WORK INSTRUCTIONS:
Pictures in the records below must be left out. Return exactly the lines from the line with "Montrer plus de PlasmaTalks (170, 1454)" to the line with "Añadir al carrito (532, 361)", both included.

┄┄┄┄┄┄┄┄┄┄┄┄┄┄┄┄┄┄┄┄

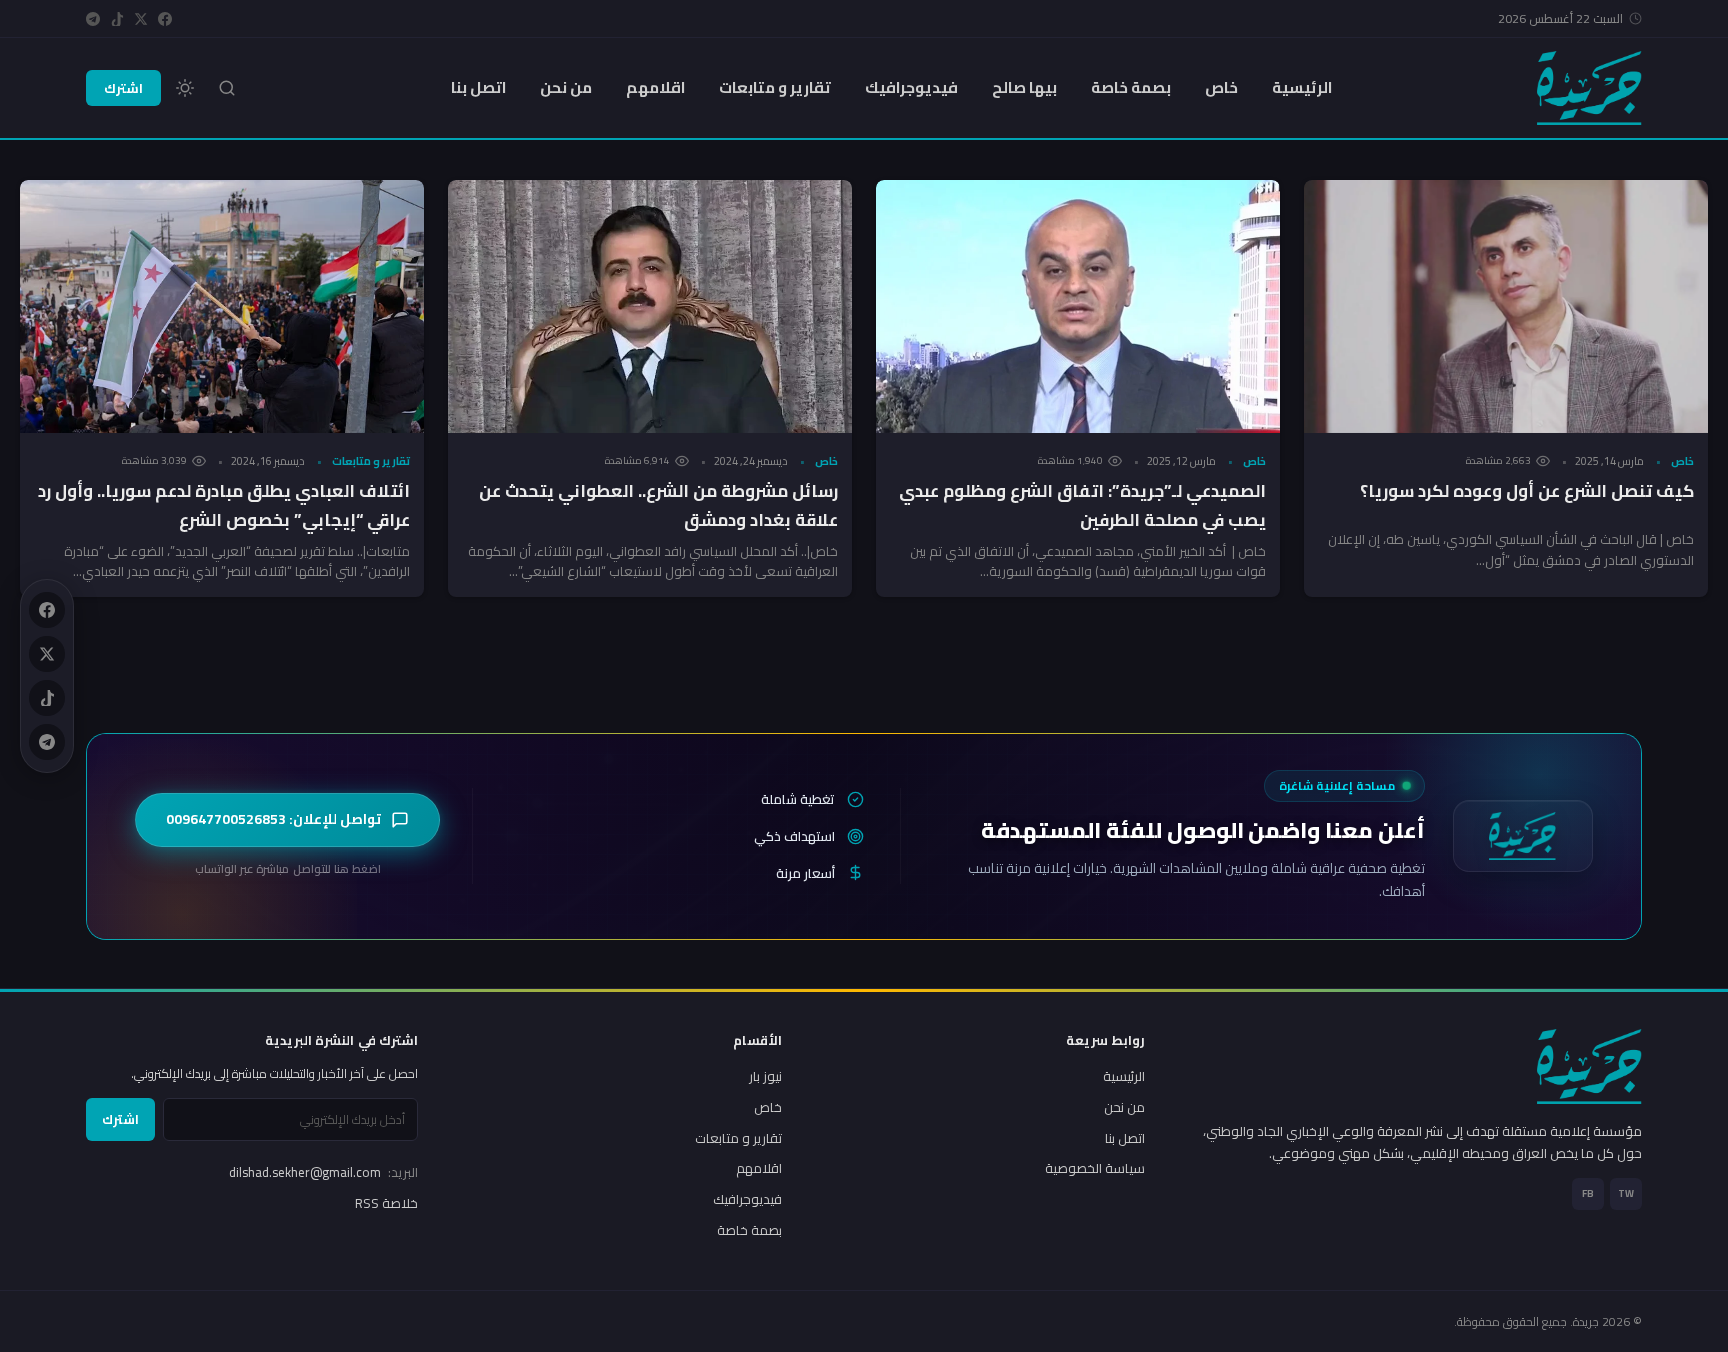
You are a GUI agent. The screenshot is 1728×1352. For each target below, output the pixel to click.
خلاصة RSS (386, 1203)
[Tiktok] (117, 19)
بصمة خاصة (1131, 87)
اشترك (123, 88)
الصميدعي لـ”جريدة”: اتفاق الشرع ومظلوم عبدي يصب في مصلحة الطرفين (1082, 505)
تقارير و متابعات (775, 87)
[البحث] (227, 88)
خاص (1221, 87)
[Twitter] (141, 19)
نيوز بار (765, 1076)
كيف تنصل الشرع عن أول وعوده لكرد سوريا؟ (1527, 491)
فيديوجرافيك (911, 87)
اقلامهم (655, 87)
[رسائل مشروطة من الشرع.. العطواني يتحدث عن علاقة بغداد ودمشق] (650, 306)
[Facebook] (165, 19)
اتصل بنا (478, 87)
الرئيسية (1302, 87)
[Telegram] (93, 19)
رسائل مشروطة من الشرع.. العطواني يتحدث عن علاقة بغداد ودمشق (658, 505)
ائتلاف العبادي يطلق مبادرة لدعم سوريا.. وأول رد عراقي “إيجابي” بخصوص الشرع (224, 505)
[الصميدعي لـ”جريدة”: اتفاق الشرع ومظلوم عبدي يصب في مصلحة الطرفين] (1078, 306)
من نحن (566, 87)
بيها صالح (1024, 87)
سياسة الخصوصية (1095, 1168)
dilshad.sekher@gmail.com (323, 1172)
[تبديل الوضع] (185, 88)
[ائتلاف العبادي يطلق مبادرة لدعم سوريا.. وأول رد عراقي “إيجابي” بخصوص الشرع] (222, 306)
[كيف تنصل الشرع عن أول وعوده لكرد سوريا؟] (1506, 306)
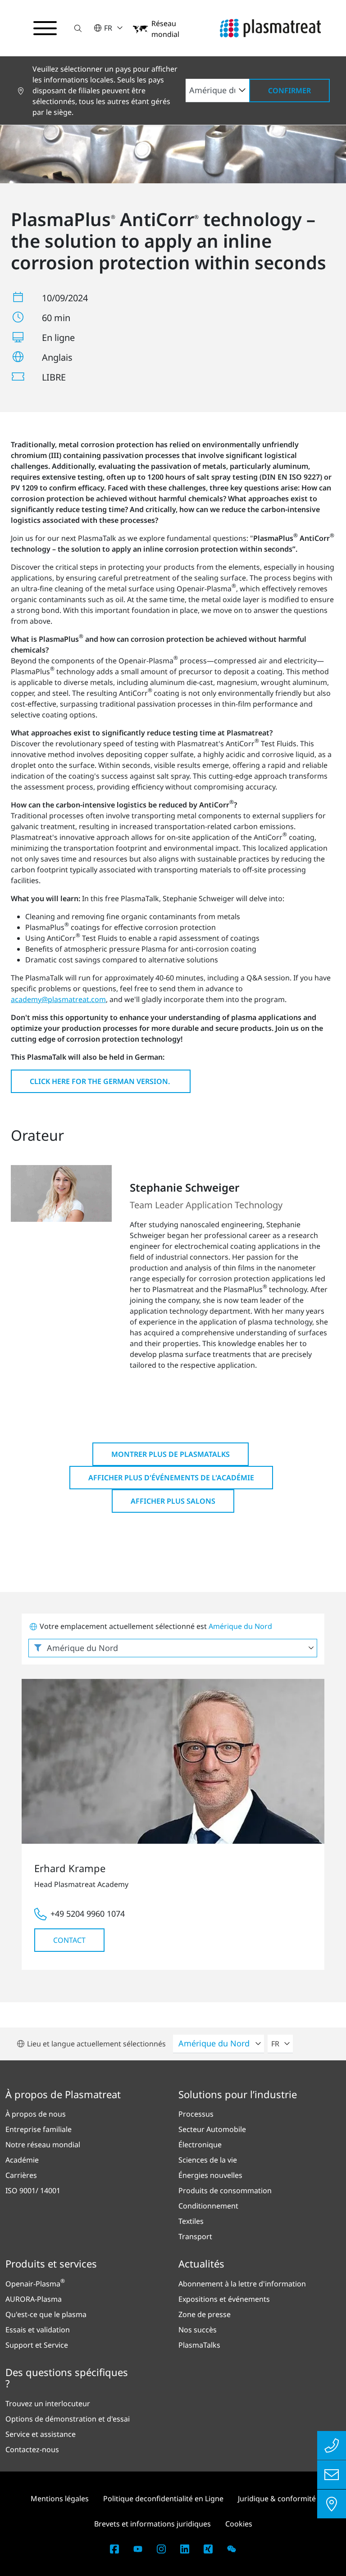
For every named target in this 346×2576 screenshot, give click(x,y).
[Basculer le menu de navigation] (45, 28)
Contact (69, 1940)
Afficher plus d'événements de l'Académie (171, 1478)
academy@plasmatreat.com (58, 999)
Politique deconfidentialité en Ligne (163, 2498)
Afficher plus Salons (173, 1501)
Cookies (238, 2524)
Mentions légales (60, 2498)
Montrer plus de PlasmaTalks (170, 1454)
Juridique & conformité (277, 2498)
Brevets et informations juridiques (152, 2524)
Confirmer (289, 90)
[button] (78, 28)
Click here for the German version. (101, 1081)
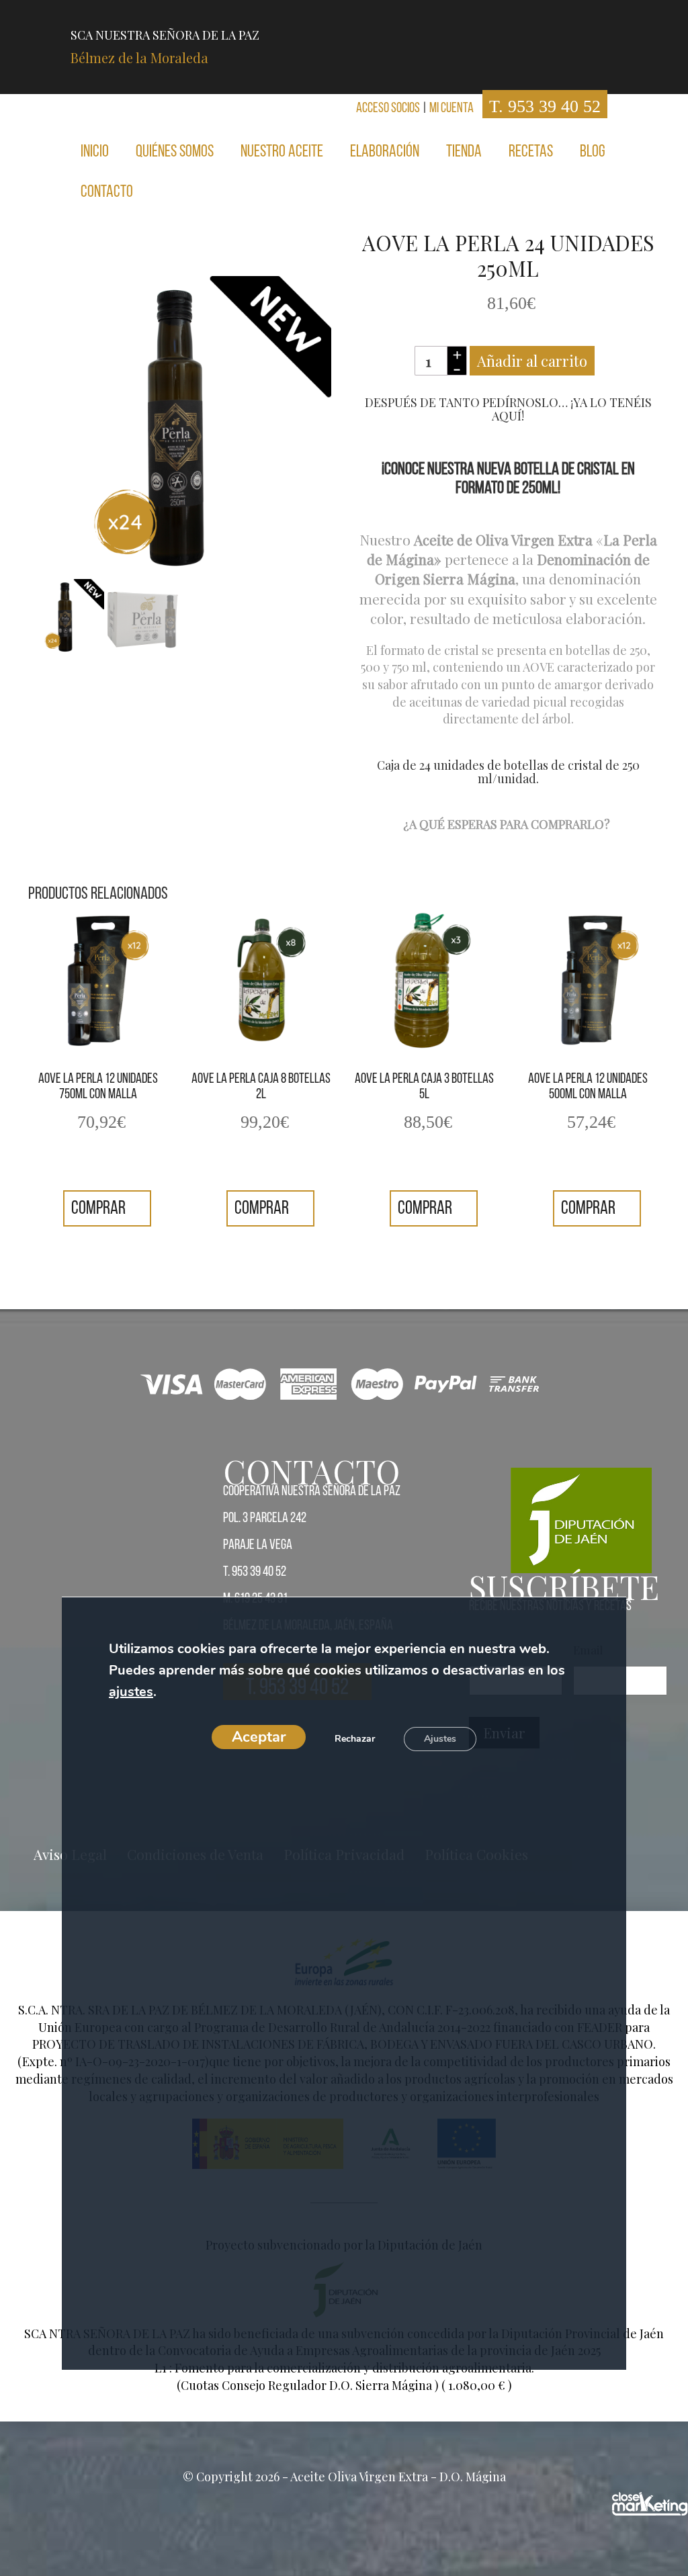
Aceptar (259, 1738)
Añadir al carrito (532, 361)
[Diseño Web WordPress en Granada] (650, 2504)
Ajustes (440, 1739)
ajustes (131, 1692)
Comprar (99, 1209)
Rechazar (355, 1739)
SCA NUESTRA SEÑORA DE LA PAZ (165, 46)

┄┄┄┄┄┄┄┄┄┄┄┄┄┄┄┄┄┄┄┄

EXERCISE ANSWER:
Montrer plus de PlasmaTalks (170, 1454)
Juridique & conformité (277, 2498)
Brevets et informations juridiques (152, 2524)
Confirmer (289, 90)
[button] (78, 28)
Click here for the German version. (101, 1081)
Aceptar (259, 1738)
Añadir al carrito (532, 361)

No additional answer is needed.